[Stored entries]
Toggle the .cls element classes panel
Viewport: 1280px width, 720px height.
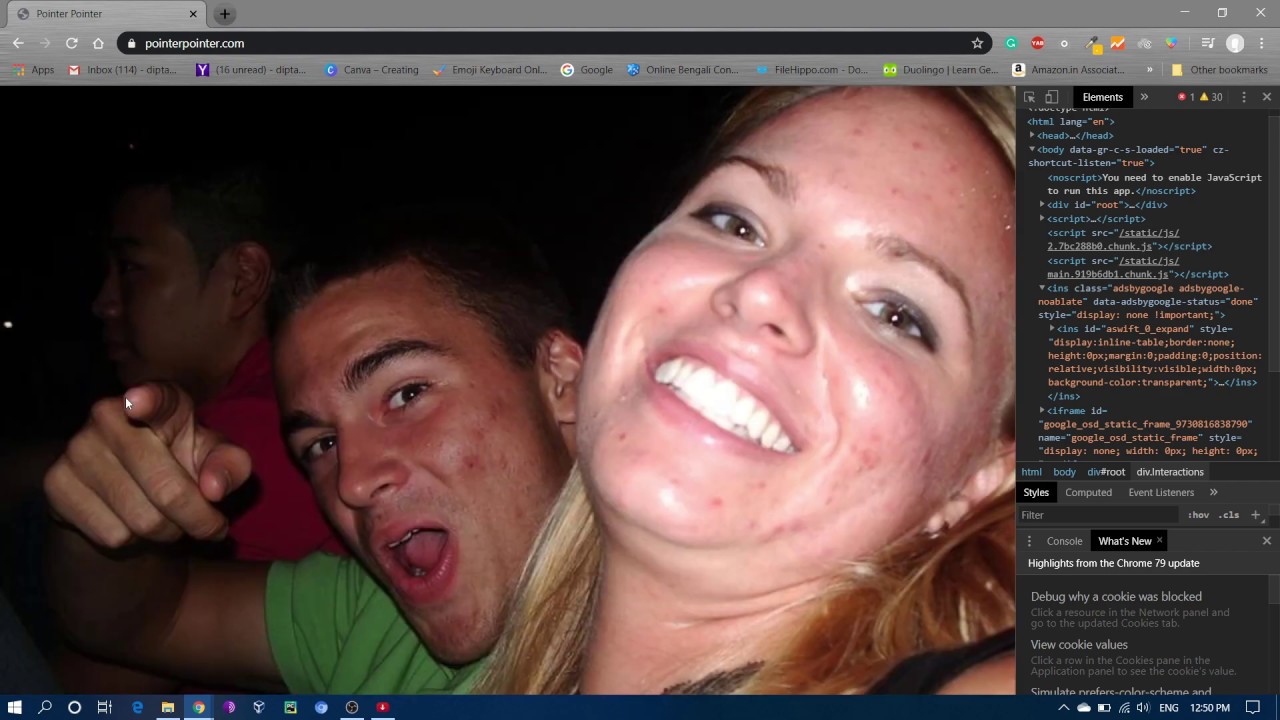[1228, 515]
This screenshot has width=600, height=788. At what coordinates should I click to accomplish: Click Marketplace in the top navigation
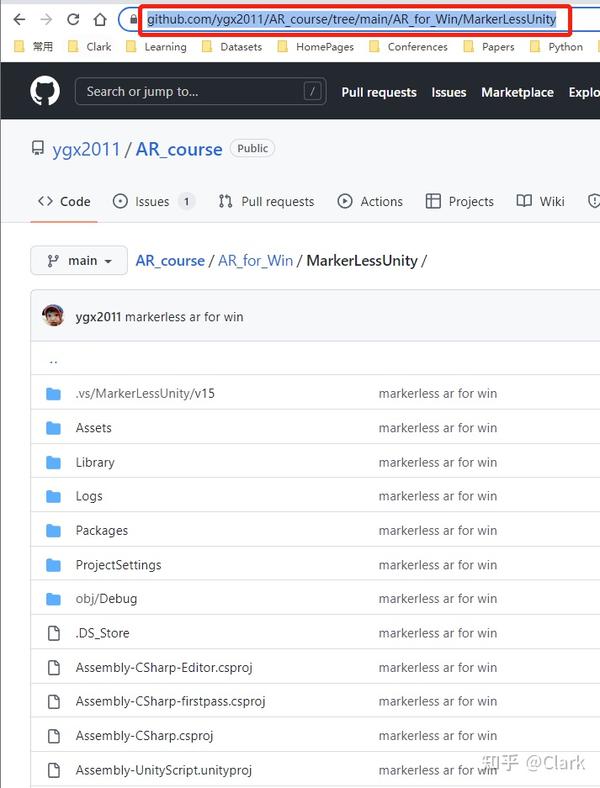(x=517, y=92)
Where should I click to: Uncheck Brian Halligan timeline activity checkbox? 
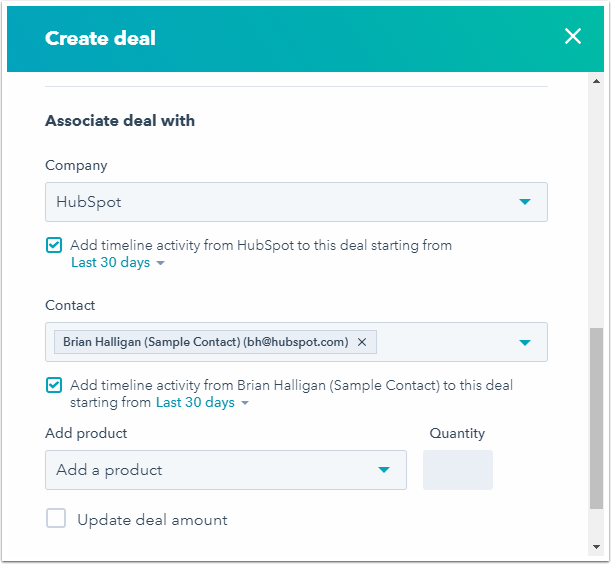click(x=54, y=385)
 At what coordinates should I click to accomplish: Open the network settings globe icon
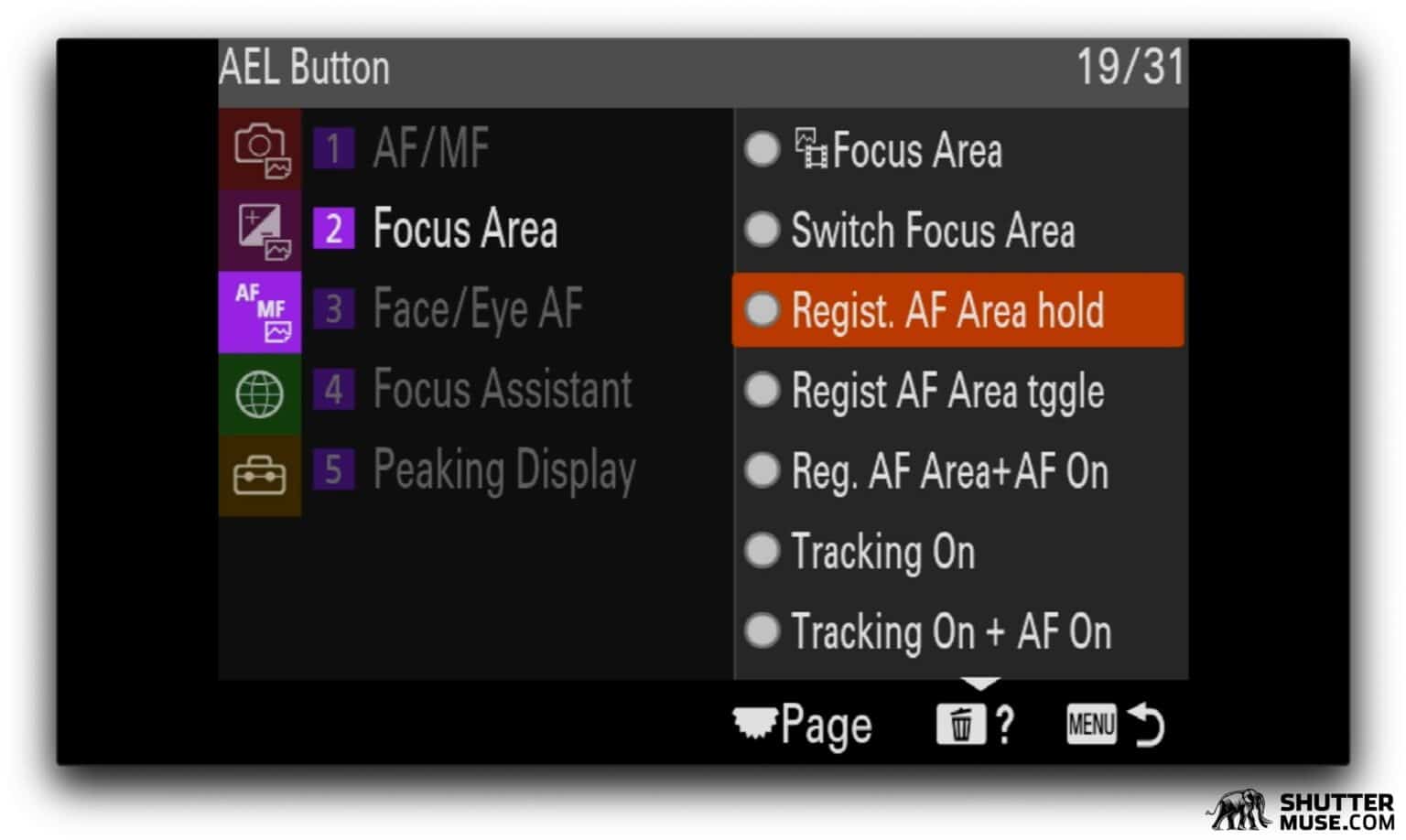[x=259, y=392]
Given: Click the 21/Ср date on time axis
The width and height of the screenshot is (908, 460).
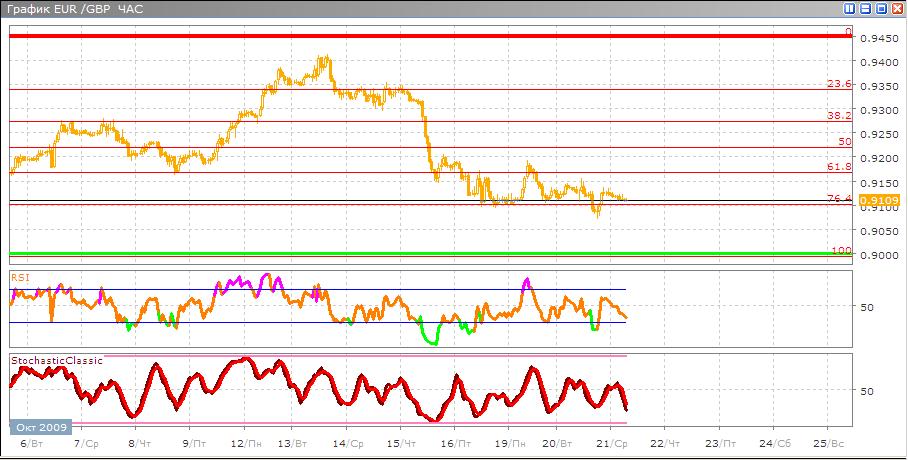Looking at the screenshot, I should tap(615, 441).
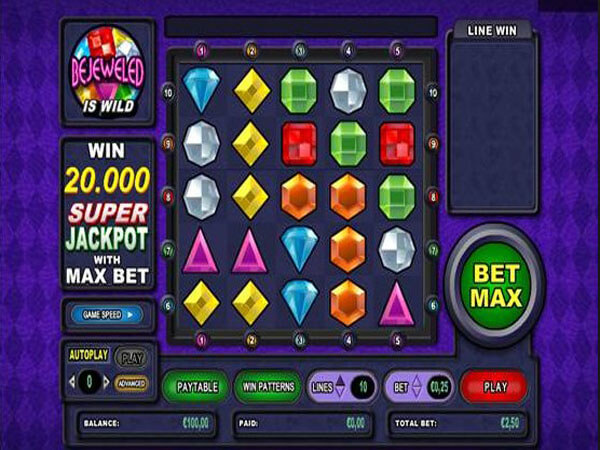Screen dimensions: 600x450
Task: Decrease autoplay count with left arrow
Action: 72,382
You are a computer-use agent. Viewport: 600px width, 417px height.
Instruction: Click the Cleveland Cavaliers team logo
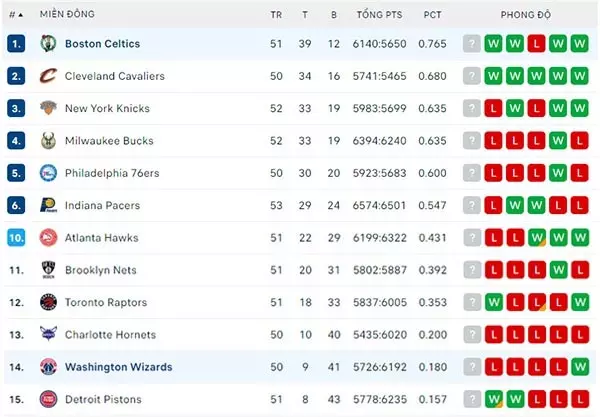pyautogui.click(x=48, y=76)
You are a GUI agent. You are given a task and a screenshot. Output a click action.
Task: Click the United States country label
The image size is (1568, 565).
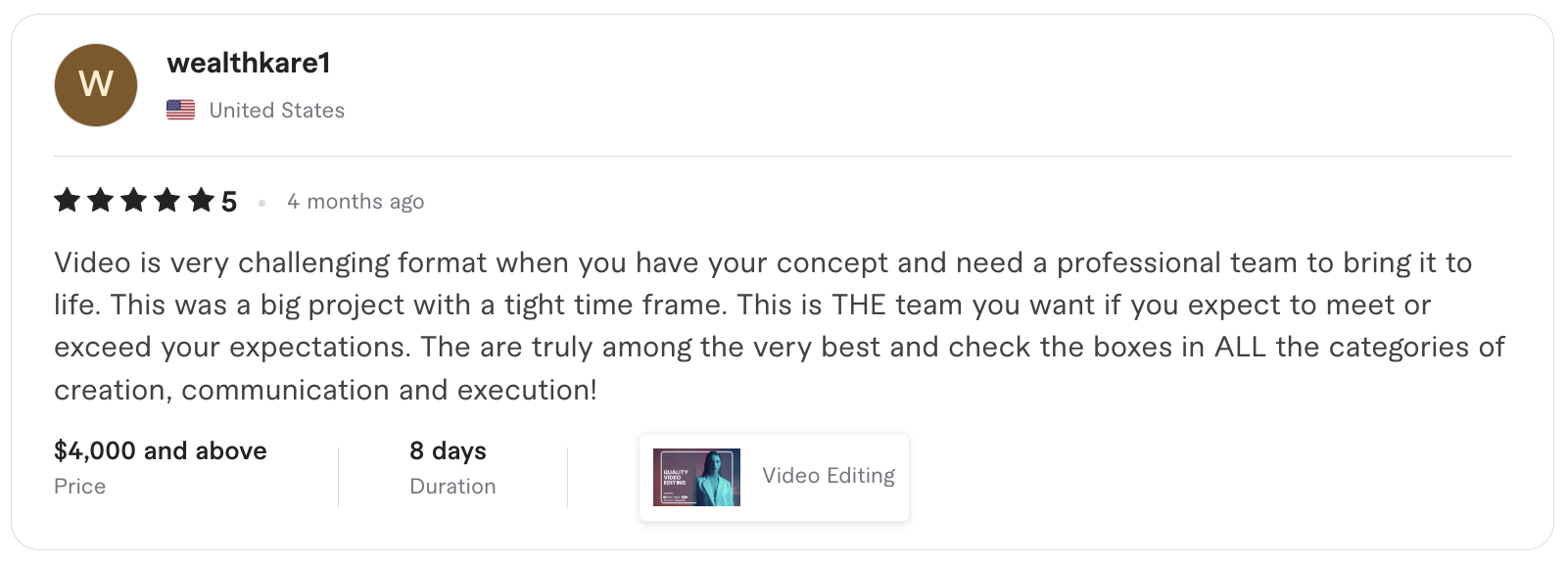pos(277,111)
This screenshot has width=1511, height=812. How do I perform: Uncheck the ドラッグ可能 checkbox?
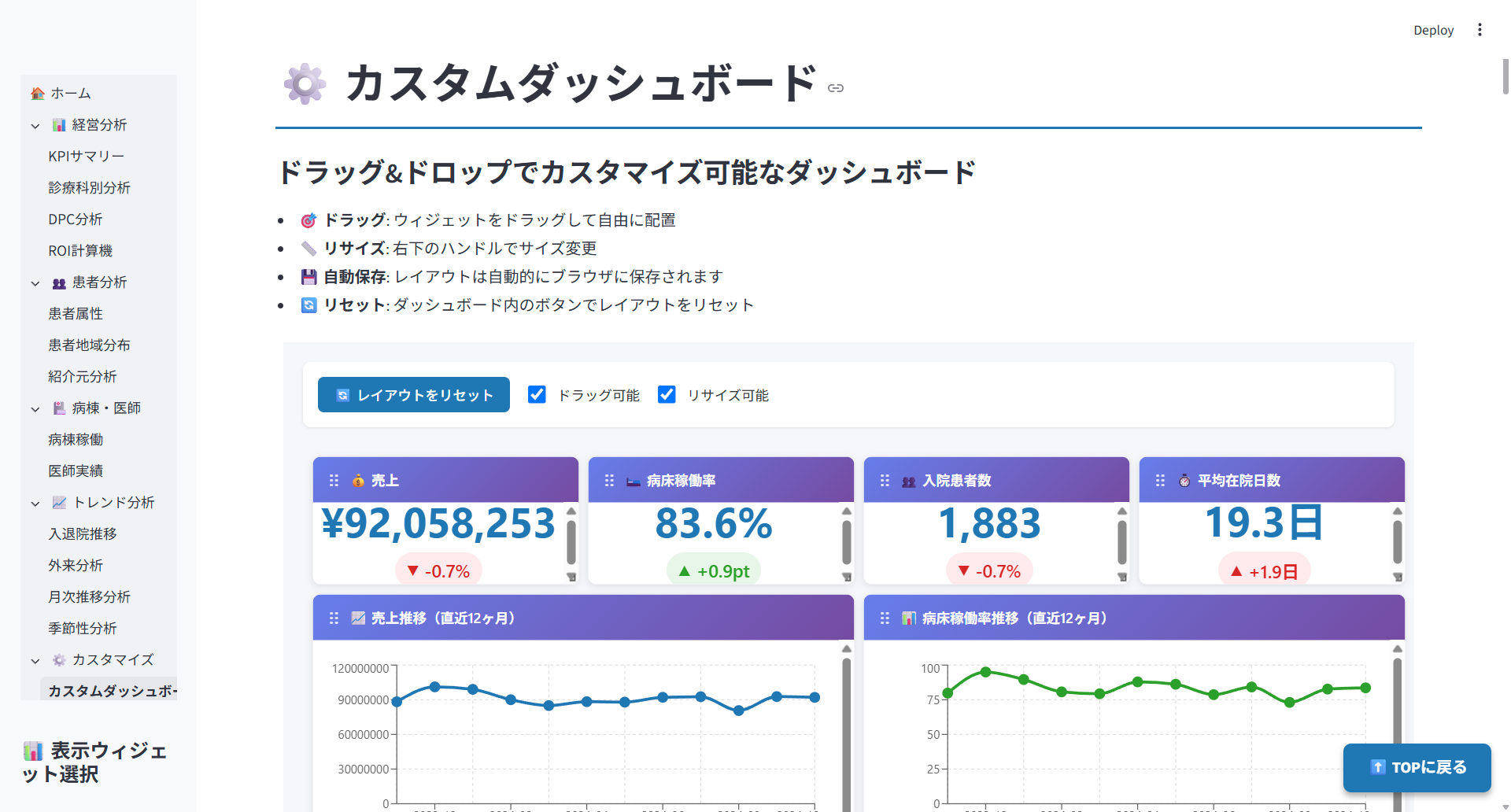coord(537,394)
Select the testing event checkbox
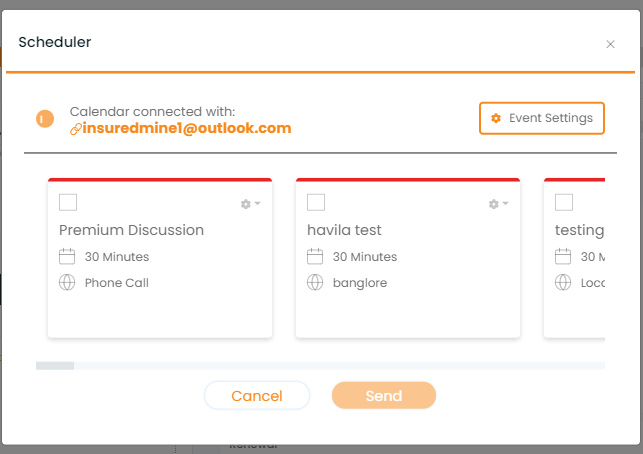This screenshot has width=643, height=454. click(x=564, y=202)
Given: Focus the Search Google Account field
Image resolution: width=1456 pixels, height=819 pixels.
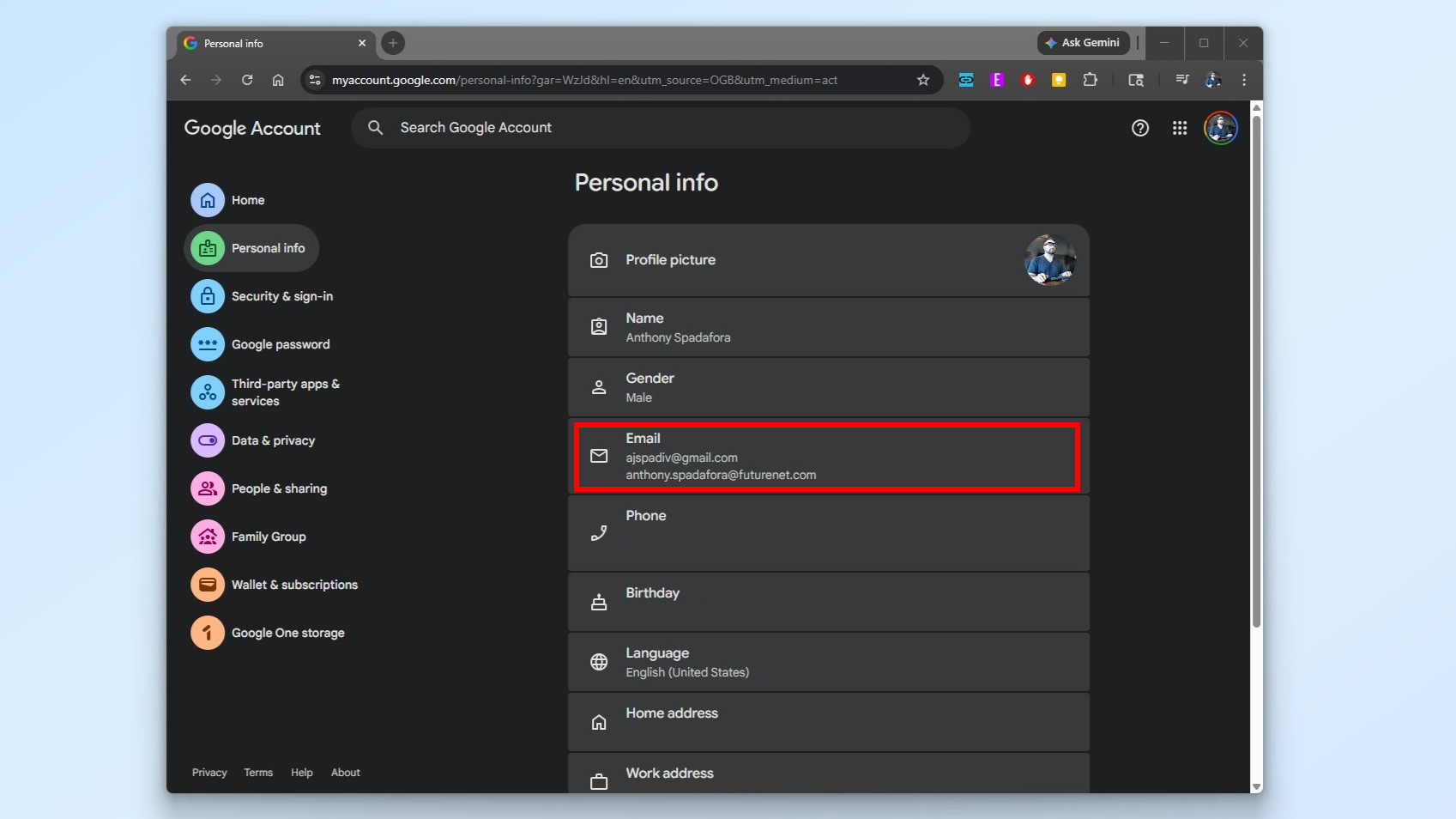Looking at the screenshot, I should point(661,127).
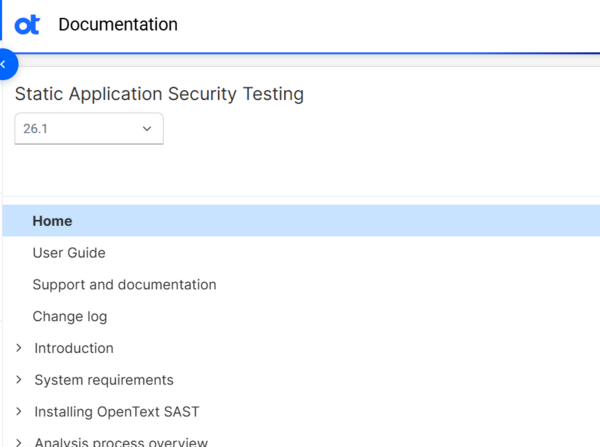This screenshot has height=447, width=600.
Task: Expand the Installing OpenText SAST chevron
Action: click(18, 412)
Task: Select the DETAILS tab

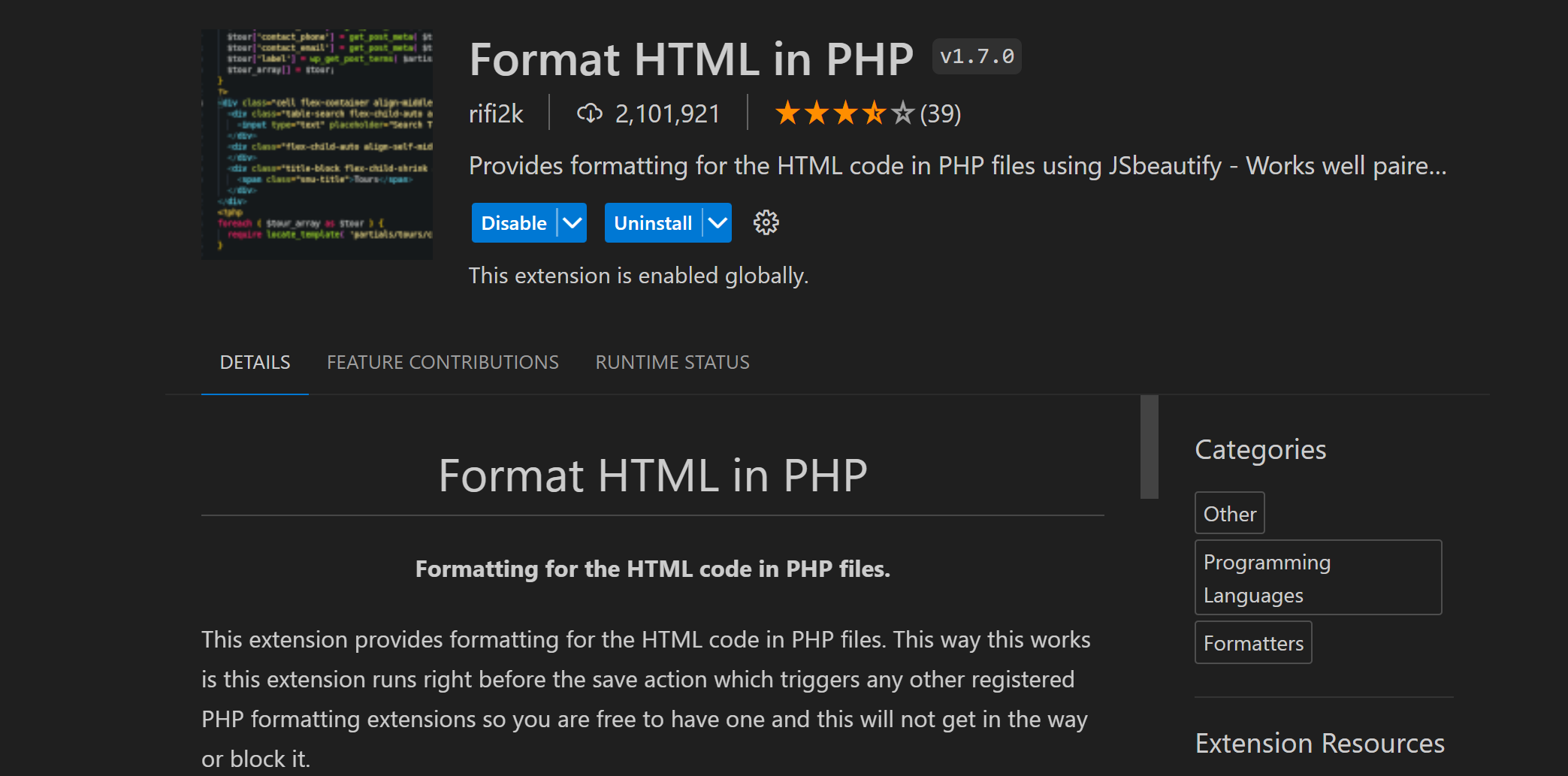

• _What is required_: Could you return all of the rows above word for word, with the pictures left out?

• _Solution to this task_:
Toggle the .cls element classes panel
Viewport: 1280px width, 720px height.
[1228, 515]
This screenshot has width=600, height=788. At what coordinates should I click to accomplish: Click Marketplace in the top navigation
(x=517, y=92)
Where should I click to: Uncheck Brian Halligan timeline activity checkbox? 
click(x=54, y=385)
 At what coordinates should I click to accomplish: Open the network settings globe icon
[x=259, y=392]
Given: Click the 21/Ср date on time axis
The width and height of the screenshot is (908, 460).
Looking at the screenshot, I should tap(615, 441).
Screen dimensions: 600x450
Task: Decrease autoplay count with left arrow
Action: 72,382
You are a computer-use agent. Viewport: 600px width, 417px height.
Instruction: Click the Cleveland Cavaliers team logo
pyautogui.click(x=48, y=76)
You are a GUI agent. You are given a task and a screenshot. Output a click action.
Task: Click the United States country label
The image size is (1568, 565).
pos(277,111)
This screenshot has width=1511, height=812. How do I perform: Uncheck the ドラッグ可能 checkbox?
coord(537,394)
Select the testing event checkbox
This screenshot has width=643, height=454. click(x=564, y=202)
Given: Focus the Search Google Account field
Image resolution: width=1456 pixels, height=819 pixels.
Looking at the screenshot, I should point(661,127).
This screenshot has height=447, width=600.
Task: Expand the Installing OpenText SAST chevron
Action: click(18, 412)
Task: Select the DETAILS tab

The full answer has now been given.